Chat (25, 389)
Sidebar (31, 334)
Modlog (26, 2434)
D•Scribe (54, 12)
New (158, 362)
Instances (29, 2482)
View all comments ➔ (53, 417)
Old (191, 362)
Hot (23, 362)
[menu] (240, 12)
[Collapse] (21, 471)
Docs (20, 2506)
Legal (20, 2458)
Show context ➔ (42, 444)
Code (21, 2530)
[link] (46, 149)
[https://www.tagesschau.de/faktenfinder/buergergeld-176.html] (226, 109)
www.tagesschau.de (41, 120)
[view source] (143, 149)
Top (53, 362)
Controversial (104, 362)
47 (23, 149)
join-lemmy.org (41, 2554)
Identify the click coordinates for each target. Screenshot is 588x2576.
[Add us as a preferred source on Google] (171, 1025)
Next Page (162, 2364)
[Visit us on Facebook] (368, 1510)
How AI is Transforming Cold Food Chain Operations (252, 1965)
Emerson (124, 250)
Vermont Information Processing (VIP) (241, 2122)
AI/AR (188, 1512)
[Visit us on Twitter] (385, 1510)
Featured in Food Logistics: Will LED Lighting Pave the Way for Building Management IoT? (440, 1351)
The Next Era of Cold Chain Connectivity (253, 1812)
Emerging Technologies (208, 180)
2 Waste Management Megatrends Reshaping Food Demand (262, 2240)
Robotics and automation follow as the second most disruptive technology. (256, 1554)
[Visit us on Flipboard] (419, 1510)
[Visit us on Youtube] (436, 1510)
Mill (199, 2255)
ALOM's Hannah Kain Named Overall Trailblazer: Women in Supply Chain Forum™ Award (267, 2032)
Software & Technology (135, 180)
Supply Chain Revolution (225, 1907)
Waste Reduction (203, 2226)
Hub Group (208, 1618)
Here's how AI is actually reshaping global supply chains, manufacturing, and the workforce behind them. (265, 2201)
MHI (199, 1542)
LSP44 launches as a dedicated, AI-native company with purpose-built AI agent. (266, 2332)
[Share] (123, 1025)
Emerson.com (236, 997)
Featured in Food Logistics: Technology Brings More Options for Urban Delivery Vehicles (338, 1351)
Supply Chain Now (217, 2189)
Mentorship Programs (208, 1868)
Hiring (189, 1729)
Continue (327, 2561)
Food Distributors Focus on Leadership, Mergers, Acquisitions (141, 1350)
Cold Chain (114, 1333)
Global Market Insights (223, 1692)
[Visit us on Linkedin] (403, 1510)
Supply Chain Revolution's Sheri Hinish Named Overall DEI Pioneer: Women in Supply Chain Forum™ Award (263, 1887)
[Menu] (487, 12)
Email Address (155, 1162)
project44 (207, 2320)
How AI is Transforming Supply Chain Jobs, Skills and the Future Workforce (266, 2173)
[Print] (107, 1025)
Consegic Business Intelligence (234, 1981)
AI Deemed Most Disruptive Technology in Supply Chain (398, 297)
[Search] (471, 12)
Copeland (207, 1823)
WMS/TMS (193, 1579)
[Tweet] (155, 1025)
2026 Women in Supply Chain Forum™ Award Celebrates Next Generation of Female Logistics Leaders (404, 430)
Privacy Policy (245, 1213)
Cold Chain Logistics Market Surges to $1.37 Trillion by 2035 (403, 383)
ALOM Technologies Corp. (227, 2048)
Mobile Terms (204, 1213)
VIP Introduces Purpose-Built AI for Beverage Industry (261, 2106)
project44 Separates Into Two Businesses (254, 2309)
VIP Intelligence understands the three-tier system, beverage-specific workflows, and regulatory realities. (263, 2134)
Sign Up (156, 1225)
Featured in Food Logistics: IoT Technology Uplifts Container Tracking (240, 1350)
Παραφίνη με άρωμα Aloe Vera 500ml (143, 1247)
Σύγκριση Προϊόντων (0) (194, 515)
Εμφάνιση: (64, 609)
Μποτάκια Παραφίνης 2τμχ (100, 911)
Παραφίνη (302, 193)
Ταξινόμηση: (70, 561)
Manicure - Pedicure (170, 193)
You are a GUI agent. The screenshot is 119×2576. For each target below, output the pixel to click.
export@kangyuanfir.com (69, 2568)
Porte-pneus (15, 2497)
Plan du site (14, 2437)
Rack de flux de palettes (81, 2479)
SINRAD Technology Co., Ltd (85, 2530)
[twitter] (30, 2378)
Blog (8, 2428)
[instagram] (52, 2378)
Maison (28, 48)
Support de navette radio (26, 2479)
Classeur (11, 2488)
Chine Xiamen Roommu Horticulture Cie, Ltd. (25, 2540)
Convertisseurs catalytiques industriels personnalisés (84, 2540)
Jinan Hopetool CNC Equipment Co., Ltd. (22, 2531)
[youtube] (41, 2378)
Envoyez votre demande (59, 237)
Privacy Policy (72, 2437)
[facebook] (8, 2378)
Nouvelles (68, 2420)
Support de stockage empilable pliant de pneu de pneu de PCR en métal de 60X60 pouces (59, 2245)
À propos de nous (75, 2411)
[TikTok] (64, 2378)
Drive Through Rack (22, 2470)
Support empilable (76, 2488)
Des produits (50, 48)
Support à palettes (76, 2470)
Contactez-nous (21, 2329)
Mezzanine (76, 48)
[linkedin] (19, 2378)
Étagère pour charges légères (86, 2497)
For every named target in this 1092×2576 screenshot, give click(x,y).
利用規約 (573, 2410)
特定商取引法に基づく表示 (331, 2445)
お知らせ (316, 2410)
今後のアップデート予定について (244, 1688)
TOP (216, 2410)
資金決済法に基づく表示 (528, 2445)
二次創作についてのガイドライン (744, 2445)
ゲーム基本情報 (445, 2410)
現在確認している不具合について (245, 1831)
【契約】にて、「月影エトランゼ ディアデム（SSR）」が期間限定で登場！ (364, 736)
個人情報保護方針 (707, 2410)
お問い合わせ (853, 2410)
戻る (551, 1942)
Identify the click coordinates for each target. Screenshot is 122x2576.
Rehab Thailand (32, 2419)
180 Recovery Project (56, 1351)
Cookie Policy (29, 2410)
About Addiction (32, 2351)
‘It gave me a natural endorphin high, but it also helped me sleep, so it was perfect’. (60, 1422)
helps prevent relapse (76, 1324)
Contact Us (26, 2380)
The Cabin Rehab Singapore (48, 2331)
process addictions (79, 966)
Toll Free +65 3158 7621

· · ·

#### Assigned task
All entries should be given again precisely as they appear above.

#### Response to this exercise
Chat (25, 389)
Sidebar (31, 334)
Modlog (26, 2434)
D•Scribe (54, 12)
New (158, 362)
Instances (29, 2482)
View all comments ➔ (53, 417)
Old (191, 362)
Hot (23, 362)
[menu] (240, 12)
[Collapse] (21, 471)
Docs (20, 2506)
Legal (20, 2458)
Show context ➔ (42, 444)
Code (21, 2530)
[link] (46, 149)
[https://www.tagesschau.de/faktenfinder/buergergeld-176.html] (226, 109)
www.tagesschau.de (41, 120)
[view source] (143, 149)
Top (53, 362)
Controversial (104, 362)
47 (23, 149)
join-lemmy.org (41, 2554)
Identify the click coordinates for each target. Screenshot is 588x2576.
[Add us as a preferred source on Google] (171, 1025)
Next Page (162, 2364)
[Visit us on Facebook] (368, 1510)
How AI is Transforming Cold Food Chain Operations (252, 1965)
Emerson (124, 250)
Vermont Information Processing (VIP) (241, 2122)
AI/AR (188, 1512)
[Visit us on Twitter] (385, 1510)
Featured in Food Logistics: Will LED Lighting Pave the Way for Building Management IoT? (440, 1351)
The Next Era of Cold Chain Connectivity (253, 1812)
Emerging Technologies (208, 180)
2 Waste Management Megatrends Reshaping Food Demand (262, 2240)
Robotics and automation follow as the second most disruptive technology. (256, 1554)
[Visit us on Flipboard] (419, 1510)
[Visit us on Youtube] (436, 1510)
Mill (199, 2255)
ALOM's Hannah Kain Named Overall Trailblazer: Women in Supply Chain Forum™ Award (267, 2032)
Software & Technology (135, 180)
Supply Chain Revolution (225, 1907)
Waste Reduction (203, 2226)
Hub Group (208, 1618)
Here's how AI is actually reshaping global supply chains, manufacturing, and the workforce behind them. (265, 2201)
MHI (199, 1542)
LSP44 launches as a dedicated, AI-native company with purpose-built AI agent. (266, 2332)
[Share] (123, 1025)
Emerson.com (236, 997)
Featured in Food Logistics: Technology Brings More Options for Urban Delivery Vehicles (338, 1351)
Supply Chain Now (217, 2189)
Mentorship Programs (208, 1868)
Hiring (189, 1729)
Continue (327, 2561)
Food Distributors Focus on Leadership, Mergers, Acquisitions (141, 1350)
Cold Chain (114, 1333)
Global Market Insights (223, 1692)
[Visit us on Linkedin] (403, 1510)
Supply Chain Revolution's Sheri Hinish Named Overall DEI Pioneer: Women in Supply Chain Forum™ Award (263, 1887)
[Menu] (487, 12)
Email Address (155, 1162)
project44 (207, 2320)
How AI is Transforming Supply Chain Jobs, Skills and the Future Workforce (266, 2173)
[Print] (107, 1025)
Consegic Business Intelligence (234, 1981)
AI Deemed Most Disruptive Technology in Supply Chain (398, 297)
[Search] (471, 12)
Copeland (207, 1823)
WMS/TMS (193, 1579)
[Tweet] (155, 1025)
2026 Women in Supply Chain Forum™ Award Celebrates Next Generation of Female Logistics Leaders (404, 430)
Privacy Policy (245, 1213)
Cold Chain Logistics Market Surges to $1.37 Trillion by 2035 (403, 383)
ALOM Technologies Corp. (227, 2048)
Mobile Terms (204, 1213)
VIP Introduces Purpose-Built AI for Beverage Industry (261, 2106)
project44 Separates Into Two Businesses (254, 2309)
VIP Intelligence understands the three-tier system, beverage-specific workflows, and regulatory realities. (263, 2134)
Sign Up (156, 1225)
Featured in Food Logistics: IoT Technology Uplifts Container Tracking (240, 1350)
Παραφίνη με άρωμα Aloe Vera 500ml (143, 1247)
Σύγκριση Προϊόντων (0) (194, 515)
Εμφάνιση: (64, 609)
Μποτάκια Παραφίνης 2τμχ (100, 911)
Παραφίνη (302, 193)
Ταξινόμηση: (70, 561)
Manicure - Pedicure (170, 193)
You are a GUI agent. The screenshot is 119×2576. For each target below, output the pixel to click.
export@kangyuanfir.com (69, 2568)
Porte-pneus (15, 2497)
Plan du site (14, 2437)
Rack de flux de palettes (81, 2479)
SINRAD Technology Co., Ltd (85, 2530)
[twitter] (30, 2378)
Blog (8, 2428)
[instagram] (52, 2378)
Maison (28, 48)
Support de navette radio (26, 2479)
Classeur (11, 2488)
Chine Xiamen Roommu Horticulture Cie, Ltd. (25, 2540)
Convertisseurs catalytiques industriels personnalisés (84, 2540)
Jinan Hopetool CNC Equipment Co., Ltd. (22, 2531)
[youtube] (41, 2378)
Envoyez votre demande (59, 237)
Privacy Policy (72, 2437)
[facebook] (8, 2378)
Nouvelles (68, 2420)
Support de stockage empilable pliant de pneu de pneu de PCR en métal de 60X60 pouces (59, 2245)
À propos de nous (75, 2411)
[TikTok] (64, 2378)
Drive Through Rack (22, 2470)
Support empilable (76, 2488)
Des produits (50, 48)
Support à palettes (76, 2470)
Contactez-nous (21, 2329)
Mezzanine (76, 48)
[linkedin] (19, 2378)
Étagère pour charges légères (86, 2497)
For every named target in this 1092×2576 screenshot, give click(x,y).
利用規約 (573, 2410)
特定商取引法に基づく表示 (331, 2445)
お知らせ (316, 2410)
今後のアップデート予定について (244, 1688)
TOP (216, 2410)
資金決済法に基づく表示 (528, 2445)
二次創作についてのガイドライン (744, 2445)
ゲーム基本情報 (445, 2410)
現在確認している不具合について (245, 1831)
【契約】にて、「月影エトランゼ ディアデム（SSR）」が期間限定で登場！ (364, 736)
個人情報保護方針 (707, 2410)
お問い合わせ (853, 2410)
戻る (551, 1942)
Identify the click coordinates for each target. Screenshot is 122x2576.
Rehab Thailand (32, 2419)
180 Recovery Project (56, 1351)
Cookie Policy (29, 2410)
About Addiction (32, 2351)
‘It gave me a natural endorphin high, but it also helped me sleep, so it was perfect’. (60, 1422)
helps prevent relapse (76, 1324)
Contact Us (26, 2380)
The Cabin Rehab Singapore (48, 2331)
process addictions (79, 966)
Toll Free +65 3158 7621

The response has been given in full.